• Activity:
Repeat the data exactly as it appears.

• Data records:
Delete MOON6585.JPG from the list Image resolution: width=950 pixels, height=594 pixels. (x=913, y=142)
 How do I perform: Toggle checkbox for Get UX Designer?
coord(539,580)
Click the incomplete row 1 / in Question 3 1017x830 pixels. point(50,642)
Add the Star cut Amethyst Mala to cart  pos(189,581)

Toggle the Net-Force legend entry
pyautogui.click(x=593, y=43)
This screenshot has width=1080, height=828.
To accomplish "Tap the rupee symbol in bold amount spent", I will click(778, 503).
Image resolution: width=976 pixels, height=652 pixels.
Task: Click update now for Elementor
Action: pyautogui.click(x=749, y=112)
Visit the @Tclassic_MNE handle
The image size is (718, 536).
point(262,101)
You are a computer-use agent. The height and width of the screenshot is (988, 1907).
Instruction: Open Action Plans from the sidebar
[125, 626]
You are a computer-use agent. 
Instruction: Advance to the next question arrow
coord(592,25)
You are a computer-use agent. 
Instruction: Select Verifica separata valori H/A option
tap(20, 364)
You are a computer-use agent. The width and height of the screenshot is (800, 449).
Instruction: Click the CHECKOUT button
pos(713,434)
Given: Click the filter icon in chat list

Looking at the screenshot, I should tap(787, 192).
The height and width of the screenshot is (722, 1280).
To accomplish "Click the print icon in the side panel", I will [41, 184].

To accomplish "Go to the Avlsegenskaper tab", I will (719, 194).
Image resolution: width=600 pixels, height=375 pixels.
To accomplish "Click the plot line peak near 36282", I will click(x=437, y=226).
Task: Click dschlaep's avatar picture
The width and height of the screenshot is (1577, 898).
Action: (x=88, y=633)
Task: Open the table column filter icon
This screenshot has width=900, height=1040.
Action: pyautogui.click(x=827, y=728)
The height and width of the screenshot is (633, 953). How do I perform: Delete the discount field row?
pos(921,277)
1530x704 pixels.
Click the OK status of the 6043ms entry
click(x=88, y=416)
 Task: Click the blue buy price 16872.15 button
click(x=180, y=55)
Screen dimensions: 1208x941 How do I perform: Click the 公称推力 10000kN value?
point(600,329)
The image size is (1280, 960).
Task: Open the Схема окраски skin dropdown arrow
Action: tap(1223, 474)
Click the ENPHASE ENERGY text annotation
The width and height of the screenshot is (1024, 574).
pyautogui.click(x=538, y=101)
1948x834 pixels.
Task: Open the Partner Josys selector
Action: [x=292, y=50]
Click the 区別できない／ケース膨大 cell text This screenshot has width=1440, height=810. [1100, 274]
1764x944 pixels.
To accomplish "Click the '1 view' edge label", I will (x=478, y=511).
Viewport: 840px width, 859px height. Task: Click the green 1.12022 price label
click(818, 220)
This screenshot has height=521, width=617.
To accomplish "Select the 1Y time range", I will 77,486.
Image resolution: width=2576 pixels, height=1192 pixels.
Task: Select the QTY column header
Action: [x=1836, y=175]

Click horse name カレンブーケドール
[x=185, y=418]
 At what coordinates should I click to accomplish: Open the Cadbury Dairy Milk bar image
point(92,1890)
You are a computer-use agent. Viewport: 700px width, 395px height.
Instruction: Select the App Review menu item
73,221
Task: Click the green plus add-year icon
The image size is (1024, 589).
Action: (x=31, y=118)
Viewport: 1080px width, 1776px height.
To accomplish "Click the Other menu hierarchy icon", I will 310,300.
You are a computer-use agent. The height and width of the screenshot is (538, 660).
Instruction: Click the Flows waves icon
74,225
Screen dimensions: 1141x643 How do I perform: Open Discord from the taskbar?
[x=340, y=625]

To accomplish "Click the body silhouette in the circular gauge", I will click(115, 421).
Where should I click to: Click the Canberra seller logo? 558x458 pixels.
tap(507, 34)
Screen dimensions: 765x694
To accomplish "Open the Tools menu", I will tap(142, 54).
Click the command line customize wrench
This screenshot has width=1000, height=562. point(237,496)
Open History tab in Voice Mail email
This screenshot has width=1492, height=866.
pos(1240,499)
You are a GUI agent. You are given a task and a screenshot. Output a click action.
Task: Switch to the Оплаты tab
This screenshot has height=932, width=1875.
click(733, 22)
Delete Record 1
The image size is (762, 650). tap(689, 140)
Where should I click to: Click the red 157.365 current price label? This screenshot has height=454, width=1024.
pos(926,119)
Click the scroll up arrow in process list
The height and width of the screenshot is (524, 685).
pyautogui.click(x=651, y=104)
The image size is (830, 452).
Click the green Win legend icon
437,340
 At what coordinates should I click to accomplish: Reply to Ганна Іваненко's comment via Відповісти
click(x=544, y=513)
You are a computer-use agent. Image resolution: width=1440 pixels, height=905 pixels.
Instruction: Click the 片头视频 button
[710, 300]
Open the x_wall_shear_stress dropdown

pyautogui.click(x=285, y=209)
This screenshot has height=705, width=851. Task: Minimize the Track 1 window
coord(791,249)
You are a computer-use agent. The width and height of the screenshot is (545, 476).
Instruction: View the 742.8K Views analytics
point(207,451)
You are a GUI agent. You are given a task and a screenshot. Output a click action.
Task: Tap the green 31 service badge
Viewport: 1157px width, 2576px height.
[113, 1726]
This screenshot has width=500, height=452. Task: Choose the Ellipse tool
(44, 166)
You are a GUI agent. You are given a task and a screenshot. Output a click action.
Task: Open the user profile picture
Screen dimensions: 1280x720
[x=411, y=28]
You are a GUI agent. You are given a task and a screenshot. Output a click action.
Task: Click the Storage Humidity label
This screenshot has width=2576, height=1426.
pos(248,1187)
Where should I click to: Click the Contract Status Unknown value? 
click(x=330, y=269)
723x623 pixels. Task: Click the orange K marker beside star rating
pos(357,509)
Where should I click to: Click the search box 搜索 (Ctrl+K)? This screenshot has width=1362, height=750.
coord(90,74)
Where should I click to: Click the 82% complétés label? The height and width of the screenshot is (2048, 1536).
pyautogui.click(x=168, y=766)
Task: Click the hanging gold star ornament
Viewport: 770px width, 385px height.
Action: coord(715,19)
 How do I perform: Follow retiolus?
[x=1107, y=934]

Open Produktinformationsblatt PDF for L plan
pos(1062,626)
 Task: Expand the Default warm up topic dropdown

• Response to the exercise:
Delete MOON6585.JPG from the list Image resolution: width=950 pixels, height=594 pixels. (x=913, y=142)
 How do I perform: Toggle checkbox for Get UX Designer?
coord(539,580)
Click the incomplete row 1 / in Question 3 1017x830 pixels. point(50,642)
Add the Star cut Amethyst Mala to cart  pos(189,581)

Toggle the Net-Force legend entry
pyautogui.click(x=593, y=43)
This screenshot has width=1080, height=828.
To accomplish "Tap the rupee symbol in bold amount spent", I will click(778, 503).
Image resolution: width=976 pixels, height=652 pixels.
Task: Click update now for Elementor
Action: pyautogui.click(x=749, y=112)
Visit the @Tclassic_MNE handle
The image size is (718, 536).
point(262,101)
You are a computer-use agent. The height and width of the screenshot is (988, 1907).
Instruction: Open Action Plans from the sidebar
[125, 626]
You are a computer-use agent. 
Instruction: Advance to the next question arrow
coord(592,25)
You are a computer-use agent. 
Instruction: Select Verifica separata valori H/A option
tap(20, 364)
You are a computer-use agent. The width and height of the screenshot is (800, 449).
Instruction: Click the CHECKOUT button
pos(713,434)
Given: Click the filter icon in chat list

Looking at the screenshot, I should tap(787, 192).
The height and width of the screenshot is (722, 1280).
To accomplish "Click the print icon in the side panel", I will [41, 184].

To accomplish "Go to the Avlsegenskaper tab", I will (719, 194).
Image resolution: width=600 pixels, height=375 pixels.
To accomplish "Click the plot line peak near 36282", I will click(x=437, y=226).
Task: Click dschlaep's avatar picture
The width and height of the screenshot is (1577, 898).
Action: (x=88, y=633)
Task: Open the table column filter icon
This screenshot has width=900, height=1040.
Action: pyautogui.click(x=827, y=728)
The height and width of the screenshot is (633, 953). How do I perform: Delete the discount field row?
pos(921,277)
1530x704 pixels.
Click the OK status of the 6043ms entry
click(x=88, y=416)
 Task: Click the blue buy price 16872.15 button
click(x=180, y=55)
Screen dimensions: 1208x941 How do I perform: Click the 公称推力 10000kN value?
point(600,329)
The image size is (1280, 960).
Task: Open the Схема окраски skin dropdown arrow
Action: tap(1223, 474)
Click the ENPHASE ENERGY text annotation
The width and height of the screenshot is (1024, 574).
pyautogui.click(x=538, y=101)
1948x834 pixels.
Task: Open the Partner Josys selector
Action: [x=292, y=50]
Click the 区別できない／ケース膨大 cell text This screenshot has width=1440, height=810. [1100, 274]
1764x944 pixels.
To accomplish "Click the '1 view' edge label", I will (x=478, y=511).
Viewport: 840px width, 859px height. Task: Click the green 1.12022 price label
click(818, 220)
This screenshot has height=521, width=617.
To accomplish "Select the 1Y time range", I will 77,486.
Image resolution: width=2576 pixels, height=1192 pixels.
Task: Select the QTY column header
Action: [x=1836, y=175]

Click horse name カレンブーケドール
[x=185, y=418]
 At what coordinates should I click to accomplish: Open the Cadbury Dairy Milk bar image
point(92,1890)
You are a computer-use agent. Viewport: 700px width, 395px height.
Instruction: Select the App Review menu item
73,221
Task: Click the green plus add-year icon
The image size is (1024, 589).
Action: (x=31, y=118)
Viewport: 1080px width, 1776px height.
To accomplish "Click the Other menu hierarchy icon", I will 310,300.
You are a computer-use agent. The height and width of the screenshot is (538, 660).
Instruction: Click the Flows waves icon
74,225
Screen dimensions: 1141x643 How do I perform: Open Discord from the taskbar?
[x=340, y=625]

To accomplish "Click the body silhouette in the circular gauge", I will click(115, 421).
Where should I click to: Click the Canberra seller logo? 558x458 pixels.
tap(507, 34)
Screen dimensions: 765x694
To accomplish "Open the Tools menu", I will tap(142, 54).
Click the command line customize wrench
This screenshot has width=1000, height=562. point(237,496)
Open History tab in Voice Mail email
This screenshot has width=1492, height=866.
pos(1240,499)
You are a GUI agent. You are given a task and a screenshot. Output a click action.
Task: Switch to the Оплаты tab
This screenshot has height=932, width=1875.
click(733, 22)
Delete Record 1
The image size is (762, 650). tap(689, 140)
Where should I click to: Click the red 157.365 current price label? This screenshot has height=454, width=1024.
pos(926,119)
Click the scroll up arrow in process list
The height and width of the screenshot is (524, 685).
pyautogui.click(x=651, y=104)
The image size is (830, 452).
Click the green Win legend icon
437,340
 At what coordinates should I click to accomplish: Reply to Ганна Іваненко's comment via Відповісти
click(x=544, y=513)
You are a computer-use agent. Image resolution: width=1440 pixels, height=905 pixels.
Instruction: Click the 片头视频 button
[710, 300]
Open the x_wall_shear_stress dropdown

pyautogui.click(x=285, y=209)
This screenshot has height=705, width=851. Task: Minimize the Track 1 window
coord(791,249)
You are a computer-use agent. The width and height of the screenshot is (545, 476).
Instruction: View the 742.8K Views analytics
point(207,451)
You are a GUI agent. You are given a task and a screenshot. Output a click action.
Task: Tap the green 31 service badge
Viewport: 1157px width, 2576px height.
[113, 1726]
This screenshot has width=500, height=452. Task: Choose the Ellipse tool
(44, 166)
You are a GUI agent. You are given a task and a screenshot. Output a click action.
Task: Open the user profile picture
Screen dimensions: 1280x720
[x=411, y=28]
You are a GUI agent. You are given a task and a screenshot. Output a click action.
Task: Click the Storage Humidity label
This screenshot has width=2576, height=1426.
pos(248,1187)
Where should I click to: Click the Contract Status Unknown value? 
click(x=330, y=269)
723x623 pixels. Task: Click the orange K marker beside star rating
pos(357,509)
Where should I click to: Click the search box 搜索 (Ctrl+K)? This screenshot has width=1362, height=750.
coord(90,74)
Where should I click to: Click the 82% complétés label? The height and width of the screenshot is (2048, 1536).
pyautogui.click(x=168, y=766)
Task: Click the hanging gold star ornament
Viewport: 770px width, 385px height.
Action: coord(715,19)
 How do I perform: Follow retiolus?
[x=1107, y=934]

Open Produktinformationsblatt PDF for L plan
pos(1062,626)
 Task: Expand the Default warm up topic dropdown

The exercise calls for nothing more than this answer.